A plunger 104 is at least partially disposed in the central aperture 175 for rotation and axial reciprocation between at least two positions into and out of the central aperture 175 relative to the solenoid body 150 and the magnetic coupling member 106. The plunger 104 collectively illustrated in FIG. 1A showing a top portion 104A of the plunger 104, a middle portion 104B, and a bottom portion 104C of the plunger 104. The bottom portion 104C is at least partially disposed in the central aperture 175 and the middle portion 104B is coupled to a conductive plate 110 (e.g., an input conductive plate), such as a movable bus bar. The plunger 104 is magnetically attracted towards the magnetic coupling member 106.
The conductive plate 110 is coupled to the plunger 104 and provided with one or more electric contacts 114A on each end of the conductive plate 110. In one embodiment, the electric contacts 114A (e.g., electrical contacts) are silver alloy contacts. The conductive plate 110 may be configured to electrically engage and disengage the solenoid body 150 upon respective application of power to the solenoid body 150. In one embodiment, the electrical contacts 114B are configured for electrically engaging and disengaging the electric contacts 114A for opening (powered off) and closing (powered on) the electrical solenoid switch 100.
The magnetic field latches and unlatches the plunger 104 between the at least two positions, such as an open position (powered off) and a closed position (powered on) of the electrical solenoid switch 100. The magnetic coupling member 106 is configured to reduce the force necessary by the magnetic field for allowing the solenoid body 150 to remain in an open position when selectively energized for operating in a constant current mode for allowing a wide operating voltage and reduced operating power. The magnetic coupling member 106 retains the plunger 104 in one of the at least two positions. The constant current mode allows for a multi-stage peak-an-hold current. The wide operating voltage is within a range of 5 to 32 volts.
The conductive plate 110, coil windings 102, the electric contacts 114A and 114B, and the plunger 104 may be formed of any suitable, electrically conductive material, such as copper or tin, and may be formed as a wire, a ribbon, a metal link, a spiral wound wire, a film, an electrically conductive core deposited on a substrate, or any other suitable structure or configuration for providing a circuit interrupt. The conductive materials may be decided based on fusing characteristic and durability. In one embodiment, the plunger is a steel material and may include stainless steel caps covering the electric contacts 114A and the electric contacts 114B and/or may be positioned on each end of the conductive plate 110. The electric contacts 114A and the electric contacts 114B may also be stainless steel.

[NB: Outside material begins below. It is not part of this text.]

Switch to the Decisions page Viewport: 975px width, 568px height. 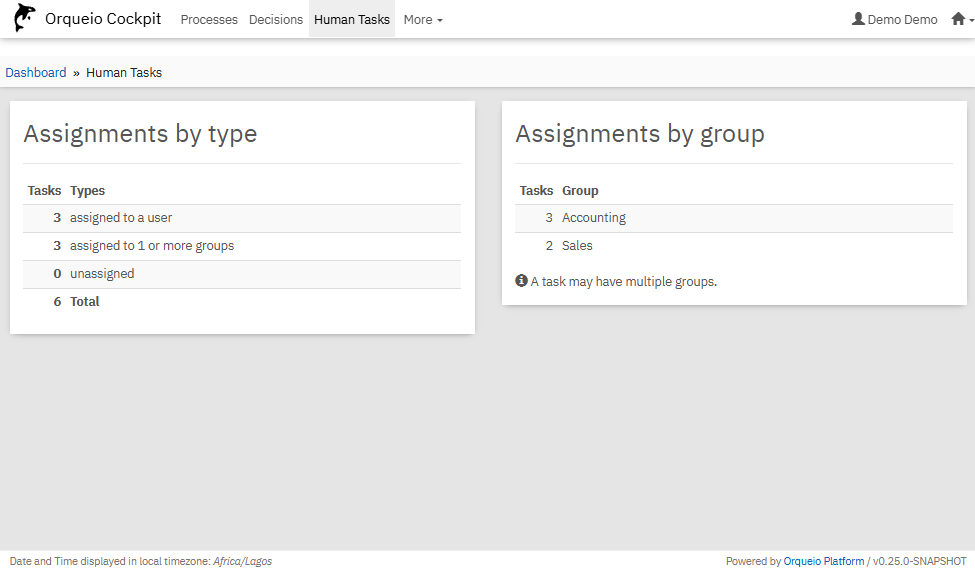pos(276,19)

As depicted more clearly in FIG. 1B, the electric contacts 114B (e.g., solenoid conductive contacts) electrically engage electric contacts 114A (e.g., conductive plate contacts) when power to the electrical solenoid switch 100 is provided and the conductive plate 110 moves as a result of the magnetic field generated in the coil windings 102 and the magnetic coupling member 106.

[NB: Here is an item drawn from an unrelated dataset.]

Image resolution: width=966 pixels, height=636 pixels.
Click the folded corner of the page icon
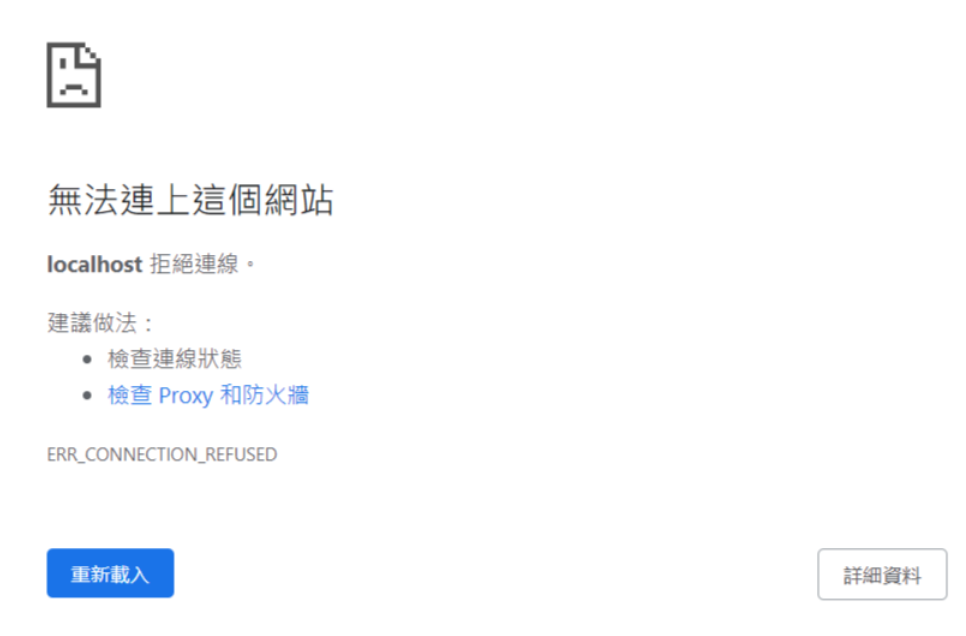[90, 53]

The exemplary electrical solenoid switch 100 also includes the first spring 142, such as a return spring, disposed between the magnetic coupling member 106 and the conductive plate 110. A retaining device 124, such as a washer riveted onto the solenoid, or more specifically, is disposed between the magnetic coupling member 106 and the first spring 142. The first spring 142 creates a hammer effect to break the contacts between the electric contacts 114A and electric contacts 114B when power to the electrical solenoid switch 100 is removed. The first spring 142 may be configured to overcome the force of the magnetic coupling member 106 necessary to retain the conductive plate 110, which is energized, in the engaged position with solenoid body 150 so that the electrical solenoid switch 100 may be in the open position. The first spring 142 displaces the plunger 104 back to an alternative one of the at least two positions when the power source is disengaged from the solenoid body 150. By displacing the plunger 104 back to an alternative one of the at least two positions, the first spring 142 overcomes the force of the magnetic coupling member 106 and the conductive plate 110 disengages the solenoid body 150.

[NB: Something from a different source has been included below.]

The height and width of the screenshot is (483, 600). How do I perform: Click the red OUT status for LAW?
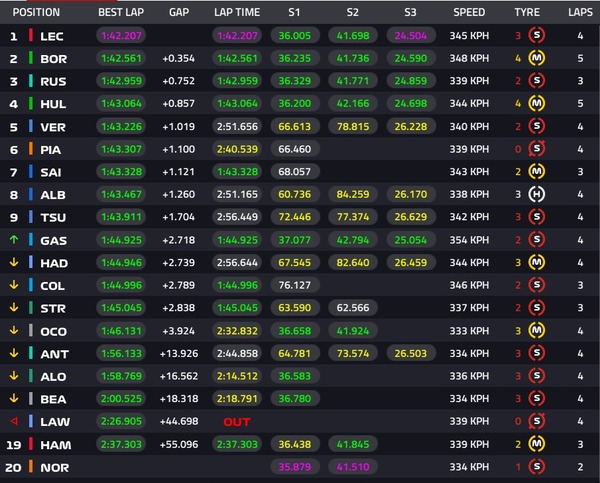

The exemplary electrical solenoid switch 100 also includes a second spring 112, such as an over travel spring, disposed between the conductive plate 110 and the top portion 104A of the plunger 104. The second spring 112 prevents the conductive plate 110 from traveling a distance that causes the conductive plate 110 to hit or make contact with the top portion 104A of the plunger 104. In one embodiment, the first spring 142, together with the second spring 112, assist in securing the conductive plate 110 (e.g., a contact plate) to the plunger 104 in a fixed and/or adjustable position. For example, the first spring 142, together with the second spring 112, are positioned such that the force of the first spring 142 pushing up from beneath the contact plate and the force of the second spring 112 pushing down from above the conductive plate 110 are such so as to assist the conductive plate 110 from bending or moving so as to remain parallel to the magnetic coupling member 106.
FIG. 2 illustrates a perspective view of the exemplary electrical solenoid switch 100 in FIG. 1 connected to a circuit in accordance with the present disclosure. A controller 200, such as printed circuit board assembly (PCBA) controller, is configured to receive the electrical solenoid switch 100 to provide electrical connection between the electrical solenoid switch 100, a power source, and other circuitry. An electrical connection 202 is provided for providing power to the electrical solenoid switch 100. More specifically, the coil windings 102 are connected to the controller 200.
A pair of electrical contacts, such as, for example the electric contacts 114A and 114B, is immovably mounted on each end of the conductive plate 110. When selectively energized, the electric contacts 114A mutually touch the solenoid conductive contacts, such as the electric contacts 114B, in a first position (closed). When selectively de-energized by loss of power, the electric contacts 114A and the electric contacts 114B are mutually separated in a second position (open), with the magnetic coupling member 106 being a means for keeping the contacts in the first and in the second position. Thus, the magnetic coupling member 106 assist the plunger 104 to reduce the force necessary by the coil windings 102 to hold the electrical solenoid switch 100 open and operate the coil windings in a constant current mode to allow multi-stage peak-and-hold current that allows wide operating voltage and lower operating power.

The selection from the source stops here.